There are yellow flags in your post, but it's unclear whether they are problems without details. For example:
> the work requires a reasonably deep understanding of the underlying platforms which a lot of people seem to dislike.
Why?
> I'm wondering if the work being a higher percentage non-code is what's causing us trouble
Probably.
> Benefits and salary are good
Are you sure?
Plus, where are people dropping out of your pipeline? Is it early, suggesting that the job posting isn't great, or is it later, so part of the discussion process could be bad?
> the work requires a reasonably deep understanding of the underlying platforms which a lot of people seem to dislike.
Why?
Willing to bet the 'dislike' is "we have lots of mismashed, disorganized stacks, and expect seniors to have 20 years experience with all of them." coupled with "Even though some tools/stacks/etc have only been around 3 years."
And... even though a senior can pick up a stack in a few days, the expectation is to find someone already skilled.
....
Here's the truth. When I walk onto a new jobsite, I typically don't even know the tech. I've worked for EDA companies, government departments, startups, geospatial corps, all sorts of new and antiquated stacks and tech.
I'm a senior, and I can walk in, and become the subject expert extremely fast. I do so all the time, it's why people hire me.
That's what being an actual senior means. Loads of market experience, which makes that learning curve flatten.
$5 says the 'dislike' is an expectation that stuff can't be learned fast. I'd scoff.
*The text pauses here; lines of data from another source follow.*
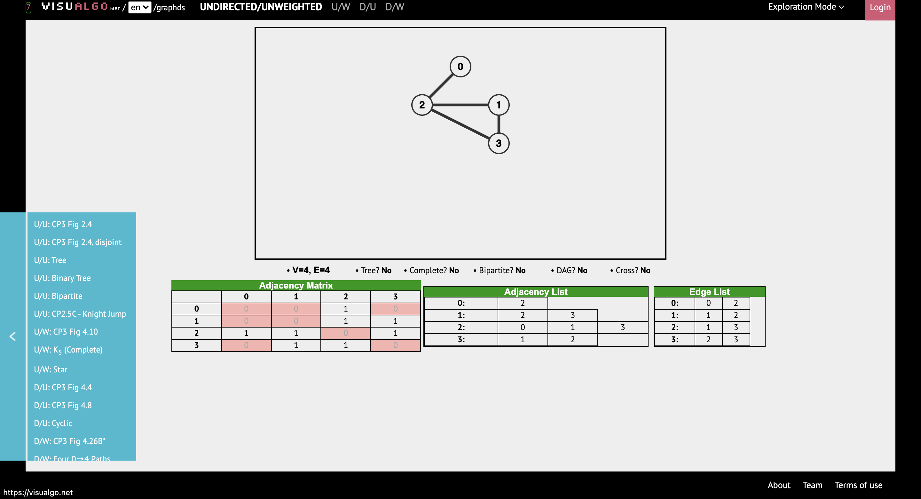Screen dimensions: 921x499
Task: Open the Terms of use link
Action: point(859,485)
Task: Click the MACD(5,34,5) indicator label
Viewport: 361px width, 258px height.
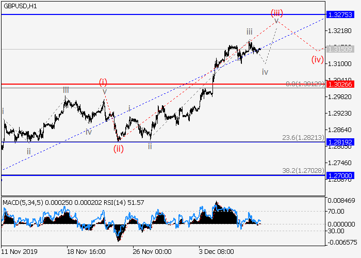Action: click(22, 200)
Seriously. I've been doing Linux Systems work for over 20 years. I've written code at one level or another on over 15 languages (scripting, macro and compiled) plus various forms of markdown. 90% of it I learned on the job, even on the fly. I regularly go in to a place ostensibly for one thing, and end up their SME on something else.
Do I remember all the details of every language and stack that I've touched? Hell no! But there are only so many ways to do a for loop or if-then set up. There are only a few flavors of regex out there. Anything more I just look it up. Part of being a senior is knowing what to look up.
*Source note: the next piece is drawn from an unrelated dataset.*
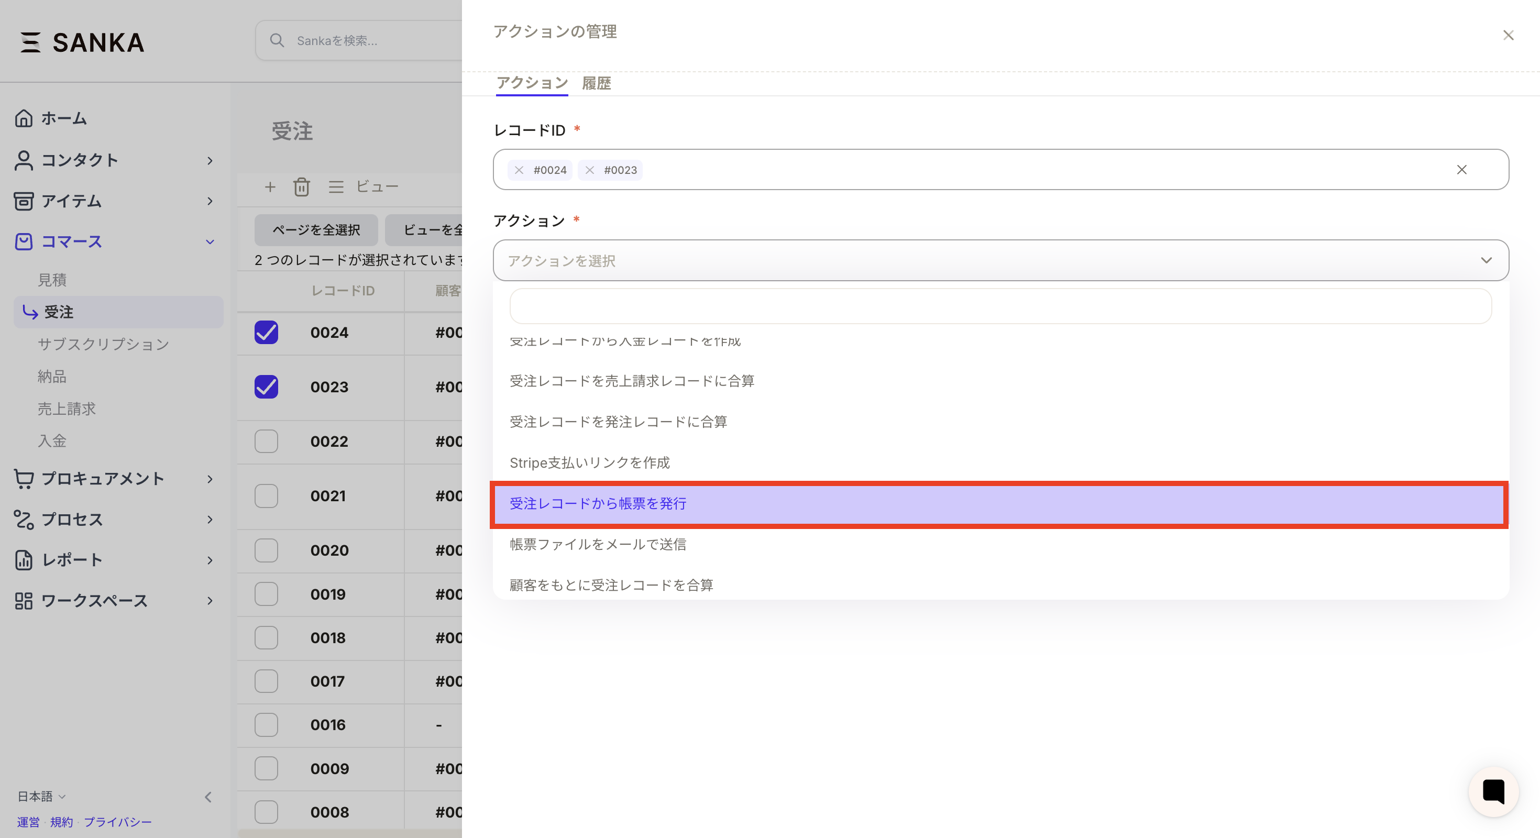
Task: Uncheck the checkbox for record 0023
Action: coord(266,387)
What makes me a senior is my ability to learn on the fly, then become an SME, on whatever obscure stack you have. I will never know all of it coming in - there's just too much stuff out there. But there's very little that is so bad that I can't work with it in a few weeks.
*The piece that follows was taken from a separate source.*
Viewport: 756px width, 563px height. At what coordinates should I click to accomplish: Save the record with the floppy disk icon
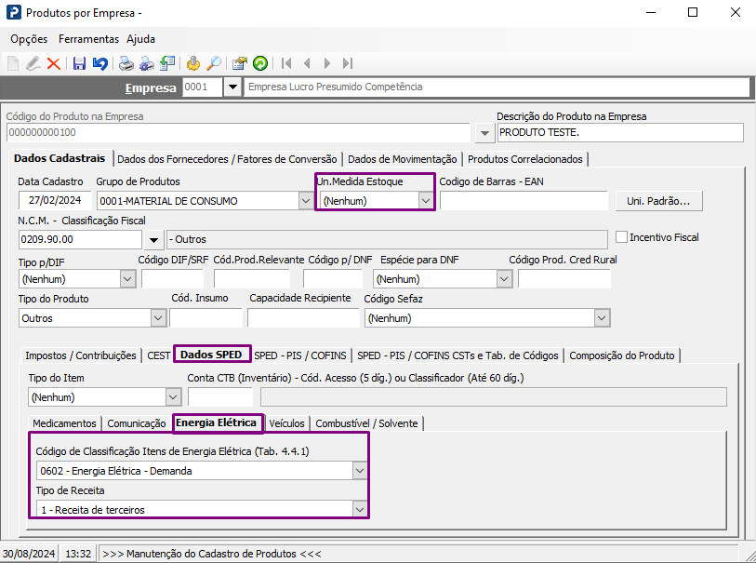(79, 63)
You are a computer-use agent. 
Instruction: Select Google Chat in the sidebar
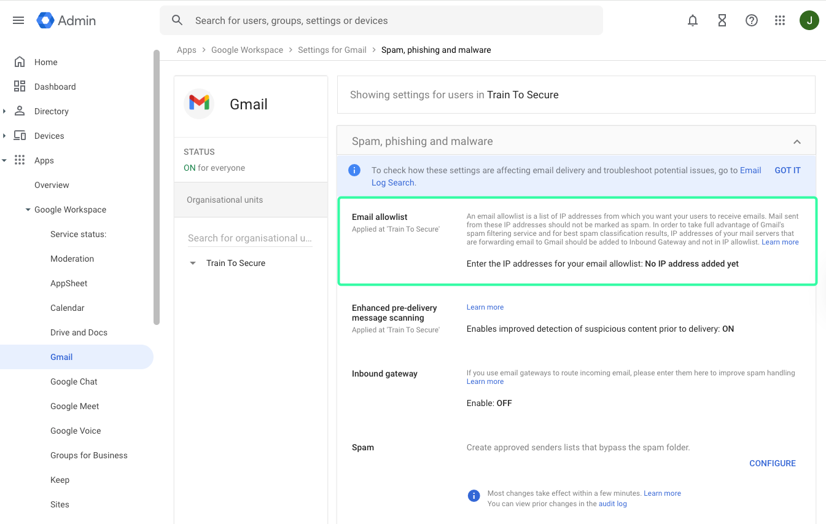[x=74, y=381]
But I've been rejected from jobs as "not technical enough" because I didn't have recent, full time, on the tip of my brain, coding to the algorithm and obscure function level in their preferred language "X". It just meant I hadn't coded in "X" in the last month. They though the fact that I didn't do obscure fanciness without looking things up meant I didn't know anything. I wanted to scream and say "No, damnit, I just haven't coded in that for two years, I don't have an eidetic memory."
This is part of why I hate whiteboards and take home crap. I do poorly at them, then get lowballed by smug jerks who think that defines what I know and have done.
There are yellow flags in your post, but it's unclear whether they are problems without details. For example:
> the work requires a reasonably deep understanding of the underlying platforms which a lot of people seem to dislike.
Why?
> I'm wondering if the work being a higher percentage non-code is what's causing us trouble
Probably.
> Benefits and salary are good
Are you sure?
Plus, where are people dropping out of your pipeline? Is it early, suggesting that the job posting isn't great, or is it later, so part of the discussion process could be bad?